Web Mining in Computer and Systems Sciences

Requirements

60 hp Computer and Systems Sciences with at least:

7,5 hp objectoriented programming
7,5 hp data warehousing

Aim

The course intends to give an insight into techniques for text mining applied on Internet related data, and for what they can be used. After the course is finished the student should be able to:

Identify and differentiate between application areas for web content mining, web structure mining and web usage mining.
Describe key concepts such as web content mining, web log, hypertext, social network, information synthesis, corpora, morphology and evaluation measures such as precision and recall.
Discuss the use of methods and techniques such as word frequency and co-occurrence statistics, normalization of data, machine learning, clustering, vector space models and lexical semantics.
Explain the architecture and main algorithms commonly used by web mining applications.
Appropriately select between different approaches and techniques of web mining for e.g. sentiment analysis, targeted marketing, linguistic forensics, customer profiling.
Apply human language technology tools such as tokenizers, stemmers, part-of-speech taggers, noun phrase chunkers and shallow parsers on different types of web content gathered from for instance e-commerce sites.
Perform analysis of linguistically processed data using a suitable automatic classifier.
Set requirements to, compare and assess the quality of existing web mining tools.
Analyze and explain what web mining problems are satisfiably solved, what is worked upon at the research frontier and what still lies beyond the current state-of-the-art.
Independently solve a well-defined practical web mining problem using tools and techniques introduced in the course.
Convey the outcome of own work on web mining orally and in written form to fellow peers using relevant and appropriate terminology.

Syllabus

Internet contains a huge amount of information, which is rapidly growing at an ever-increasing pace. People, organizations and corporations from the whole world are adding different types of information to the web continuously in various languages. The web therefore contains potentially very interesting and valuable information. This course will investigate various techniques for processing the Web in order to extract such information, refine it and make it more structured, thus making it both more valuable and accessible. These techniques are often referred to as web mining techniques.

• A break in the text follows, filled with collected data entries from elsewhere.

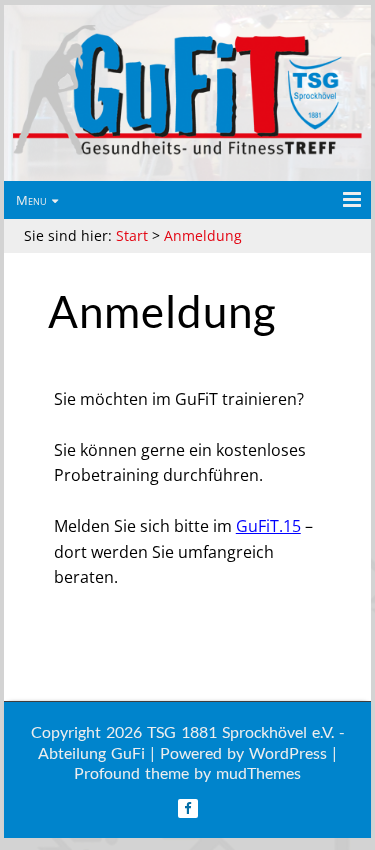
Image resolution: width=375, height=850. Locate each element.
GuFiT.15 (268, 526)
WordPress (288, 752)
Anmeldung (203, 235)
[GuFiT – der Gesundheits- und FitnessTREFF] (187, 153)
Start (132, 235)
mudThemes (258, 772)
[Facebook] (188, 808)
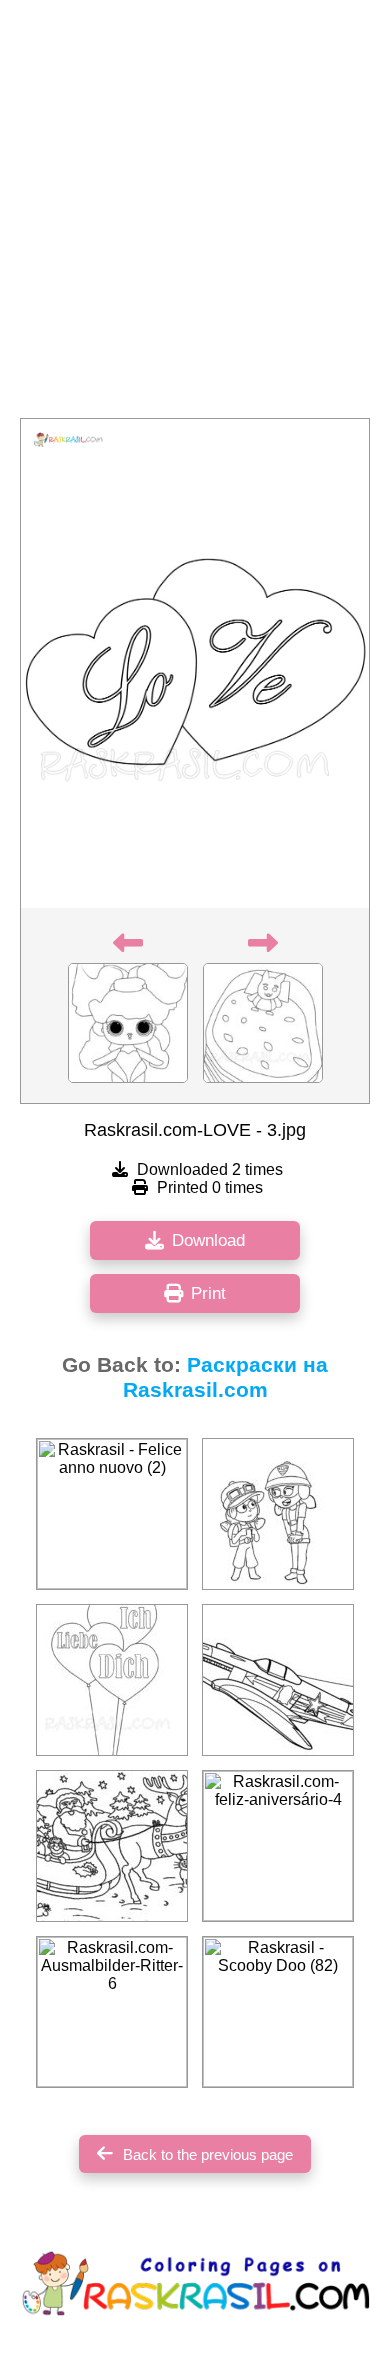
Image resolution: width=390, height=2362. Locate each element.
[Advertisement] (195, 215)
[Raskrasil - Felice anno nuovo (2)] (112, 1514)
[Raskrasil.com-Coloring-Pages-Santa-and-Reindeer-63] (112, 1846)
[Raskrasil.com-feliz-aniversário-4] (278, 1846)
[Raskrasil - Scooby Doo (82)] (278, 2012)
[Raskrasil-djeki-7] (278, 1514)
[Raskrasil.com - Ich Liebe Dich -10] (112, 1680)
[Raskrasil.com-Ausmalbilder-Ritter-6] (112, 2012)
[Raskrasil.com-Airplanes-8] (278, 1680)
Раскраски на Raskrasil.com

The domains within the Internet that we will study are e-commerce web sites, wikis, virtual communities and blogs. Web mining is considered to contain three main areas, namely web content mining, web structure mining and web usage mining. Web structure mining is closely related to information search techniques, and web usage mining to opinion mining or sentiment analysis. Web content mining can for example be used to find the cheapest airline tickets, by monitoring all web based databases of all airlines in order to attempt to find the lowest common denominator of all databases.

Web mining techniques explored in the course are human language technology, machine learning, statistical models, information retrieval and extraction, text mining, text summarization, automatic classification and clustering, wrapper induction, normalization of data, information integration, interface matching, schema matching, sentiment analysis and opinion mining, extraction of comparatives, forensic linguistics etc.